TEXT BLOCK:
———

Both:So let the Blacktivities begin.
Lisa:All right.
Lisa:Welcome back to Blacktivities.
Lisa:Are you returning with myself, Talisa, actually known as Mona Lisa the
Lisa:poet, and then the lovely, lovely Ms.
Lisa:Shannon.
Lisa:Welcome to episode two of a celebration of something great.
Lisa:With a side of positivity and a dash of panache.
Shannon:Remember, you're here to celebrate every other Thursday
Shannon:we're back with a new episode.
Lisa:Okay, so Shannon real quick.
Lisa:I have a title of this episode.
Lisa:I wanna title this Hair-tivities.
Lisa:[Okay.] So I feel like this is really, really fitting,
Lisa:considering something recently that happened to one of my children.
Lisa:I am a mother of three and, um, I have to say I have history.
Lisa:Okay.
Lisa:When it comes to hair doing my own hair, when I was younger, I had girls, you know,
Lisa:used to ride the bus home and I would put box braids in their hair when I was 12.
Lisa:So you would think that I was a master.
Lisa:Okay.
Lisa:A cosmetology master when it comes to hair.
Lisa:Mm, no, not this time.
Lisa:my youngest daughter.
Lisa:We decided that we was gonna do something a little different,
Lisa:like we gonna shake it up.
Lisa:I decided to braid her hair up.
Lisa:And instead of letting her natural hair just be free, I decided that, Hey,
Lisa:I'm gonna buy one of these little fake poom poom balls to sit at the top, you
Lisa:know, kind of cheating a little bit.
Lisa:Cause that's what we do.
Lisa:You know, go ahead and do her hair the night before the next day.
Lisa:I'm thinking.
Lisa:Okay.
Lisa:I have successfully conquered and masked her hair.
Lisa:I go on with my regular Workday.
Lisa:I go and pick her up.
Lisa:Okay.
Lisa:She gets in the car and she is highly upset with me.
Lisa:You wanna know why she's highly upset with me?
Lisa:She informed me that she was playing in gym and she felt something
Lisa:brush the back of her neck.
Lisa:And she was like, wait a minute.
Lisa:What was that?
Lisa:And she looked down and the poom poom ball, the Afro ball was laying on
Lisa:the ground in the middle of the gym.
Lisa:Okay.
Lisa:[Oh no] The school she goes to there, there was African Americans
Lisa:sprinkled throughout the school.
Lisa:There's not a whole big, you know, it's just sprinkled.
Lisa:Okay.
Lisa:So I was like, oh my God, like.
Lisa:What did you do?
Lisa:She said, mama, I picked it up off the floor.
Lisa:I put it up under my shirt and I just ran out the gym.
Lisa:I ain't ask nobody to go.
Lisa:I didn't ask for permission.
Lisa:I just ran.

———

WHAT THE TASK REQUIRES:
In the transcript, what did the daughter do after she found the Afro ball on the gym floor?

———

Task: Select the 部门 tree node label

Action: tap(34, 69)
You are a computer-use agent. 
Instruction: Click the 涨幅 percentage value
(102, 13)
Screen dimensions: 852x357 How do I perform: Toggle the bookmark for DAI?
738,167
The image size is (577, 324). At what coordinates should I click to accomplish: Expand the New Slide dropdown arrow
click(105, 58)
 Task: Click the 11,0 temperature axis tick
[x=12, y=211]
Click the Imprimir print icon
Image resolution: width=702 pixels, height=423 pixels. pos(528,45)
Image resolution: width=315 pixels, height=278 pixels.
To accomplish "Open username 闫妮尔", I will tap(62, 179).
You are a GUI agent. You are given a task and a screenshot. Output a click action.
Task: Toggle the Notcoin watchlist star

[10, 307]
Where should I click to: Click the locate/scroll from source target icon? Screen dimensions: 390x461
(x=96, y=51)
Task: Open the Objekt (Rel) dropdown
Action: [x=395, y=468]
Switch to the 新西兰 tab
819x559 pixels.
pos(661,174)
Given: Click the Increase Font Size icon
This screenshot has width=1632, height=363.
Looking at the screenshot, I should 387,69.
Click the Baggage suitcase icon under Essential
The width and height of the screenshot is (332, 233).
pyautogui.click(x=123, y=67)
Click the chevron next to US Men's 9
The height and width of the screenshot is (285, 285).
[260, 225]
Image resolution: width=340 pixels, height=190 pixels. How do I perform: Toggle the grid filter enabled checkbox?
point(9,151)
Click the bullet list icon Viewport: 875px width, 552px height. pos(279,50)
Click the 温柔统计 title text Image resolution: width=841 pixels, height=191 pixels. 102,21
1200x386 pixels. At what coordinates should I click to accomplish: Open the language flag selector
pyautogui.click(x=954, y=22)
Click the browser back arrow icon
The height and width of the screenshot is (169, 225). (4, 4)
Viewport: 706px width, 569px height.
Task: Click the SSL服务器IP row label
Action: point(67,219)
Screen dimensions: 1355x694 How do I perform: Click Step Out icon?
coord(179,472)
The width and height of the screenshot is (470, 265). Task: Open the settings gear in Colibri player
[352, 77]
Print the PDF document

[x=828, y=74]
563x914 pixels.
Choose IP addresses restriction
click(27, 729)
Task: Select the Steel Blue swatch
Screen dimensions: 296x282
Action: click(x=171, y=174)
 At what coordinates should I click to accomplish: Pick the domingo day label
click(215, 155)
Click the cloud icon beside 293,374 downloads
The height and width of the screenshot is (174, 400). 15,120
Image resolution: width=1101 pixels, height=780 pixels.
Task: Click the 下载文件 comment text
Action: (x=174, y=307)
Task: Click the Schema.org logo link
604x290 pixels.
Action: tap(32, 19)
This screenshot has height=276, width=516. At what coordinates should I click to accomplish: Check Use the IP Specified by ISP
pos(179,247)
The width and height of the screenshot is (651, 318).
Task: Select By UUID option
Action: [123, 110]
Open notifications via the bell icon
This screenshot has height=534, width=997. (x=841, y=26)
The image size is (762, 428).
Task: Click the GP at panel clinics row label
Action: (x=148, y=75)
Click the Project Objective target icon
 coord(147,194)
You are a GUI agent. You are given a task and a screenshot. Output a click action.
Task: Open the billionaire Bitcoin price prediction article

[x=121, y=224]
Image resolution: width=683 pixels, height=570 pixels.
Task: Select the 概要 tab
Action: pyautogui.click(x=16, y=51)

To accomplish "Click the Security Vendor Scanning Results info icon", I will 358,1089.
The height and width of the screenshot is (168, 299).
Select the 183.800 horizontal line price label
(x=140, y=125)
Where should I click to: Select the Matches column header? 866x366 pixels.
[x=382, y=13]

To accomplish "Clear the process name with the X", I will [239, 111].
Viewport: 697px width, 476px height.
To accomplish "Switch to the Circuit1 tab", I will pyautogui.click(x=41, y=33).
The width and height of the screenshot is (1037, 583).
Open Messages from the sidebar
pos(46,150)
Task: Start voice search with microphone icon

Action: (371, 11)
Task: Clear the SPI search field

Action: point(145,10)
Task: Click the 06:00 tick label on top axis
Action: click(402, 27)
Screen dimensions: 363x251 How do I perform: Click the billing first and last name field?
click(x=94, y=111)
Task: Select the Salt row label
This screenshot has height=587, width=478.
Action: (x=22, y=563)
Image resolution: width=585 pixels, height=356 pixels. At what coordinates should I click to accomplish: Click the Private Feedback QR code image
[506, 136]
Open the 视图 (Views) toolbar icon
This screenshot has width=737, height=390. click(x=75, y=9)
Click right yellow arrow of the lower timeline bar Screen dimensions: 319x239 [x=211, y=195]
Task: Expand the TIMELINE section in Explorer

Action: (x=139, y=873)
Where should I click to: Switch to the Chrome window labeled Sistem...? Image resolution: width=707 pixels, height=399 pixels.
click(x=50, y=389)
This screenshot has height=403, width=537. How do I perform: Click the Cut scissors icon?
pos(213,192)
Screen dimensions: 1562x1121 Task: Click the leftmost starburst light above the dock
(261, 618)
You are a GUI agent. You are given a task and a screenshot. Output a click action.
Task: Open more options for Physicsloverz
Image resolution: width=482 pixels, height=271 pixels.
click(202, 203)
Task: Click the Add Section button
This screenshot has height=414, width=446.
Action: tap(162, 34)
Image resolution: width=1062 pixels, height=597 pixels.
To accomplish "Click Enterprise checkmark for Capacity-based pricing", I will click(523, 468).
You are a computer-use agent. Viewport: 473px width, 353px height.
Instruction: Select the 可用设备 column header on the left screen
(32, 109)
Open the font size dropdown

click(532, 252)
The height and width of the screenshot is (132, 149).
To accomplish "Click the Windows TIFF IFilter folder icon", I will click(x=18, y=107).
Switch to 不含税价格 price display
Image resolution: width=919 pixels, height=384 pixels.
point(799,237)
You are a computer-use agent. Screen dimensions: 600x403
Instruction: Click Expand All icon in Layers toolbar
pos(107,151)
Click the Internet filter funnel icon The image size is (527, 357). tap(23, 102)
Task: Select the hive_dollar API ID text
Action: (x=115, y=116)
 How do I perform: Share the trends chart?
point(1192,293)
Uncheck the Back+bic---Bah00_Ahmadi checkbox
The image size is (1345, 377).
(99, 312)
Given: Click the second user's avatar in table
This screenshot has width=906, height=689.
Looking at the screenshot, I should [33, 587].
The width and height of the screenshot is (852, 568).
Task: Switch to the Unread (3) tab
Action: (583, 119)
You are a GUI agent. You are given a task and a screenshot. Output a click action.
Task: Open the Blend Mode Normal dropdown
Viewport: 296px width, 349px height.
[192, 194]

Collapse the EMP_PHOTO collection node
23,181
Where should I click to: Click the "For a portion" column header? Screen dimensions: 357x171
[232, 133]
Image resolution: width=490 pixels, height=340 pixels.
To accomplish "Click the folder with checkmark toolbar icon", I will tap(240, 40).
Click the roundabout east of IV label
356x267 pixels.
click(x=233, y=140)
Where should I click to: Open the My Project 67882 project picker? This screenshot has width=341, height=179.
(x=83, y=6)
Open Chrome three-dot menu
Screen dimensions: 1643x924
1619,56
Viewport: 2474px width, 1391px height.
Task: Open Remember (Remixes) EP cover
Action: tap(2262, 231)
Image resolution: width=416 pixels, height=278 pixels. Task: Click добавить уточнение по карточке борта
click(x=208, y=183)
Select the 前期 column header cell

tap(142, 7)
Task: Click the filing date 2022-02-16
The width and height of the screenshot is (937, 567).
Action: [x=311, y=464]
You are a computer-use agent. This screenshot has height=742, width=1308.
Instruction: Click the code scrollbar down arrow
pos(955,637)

———

ANSWER TO THE PROBLEM:
She picked it up, put it under her shirt, and ran out of the gym without asking permission.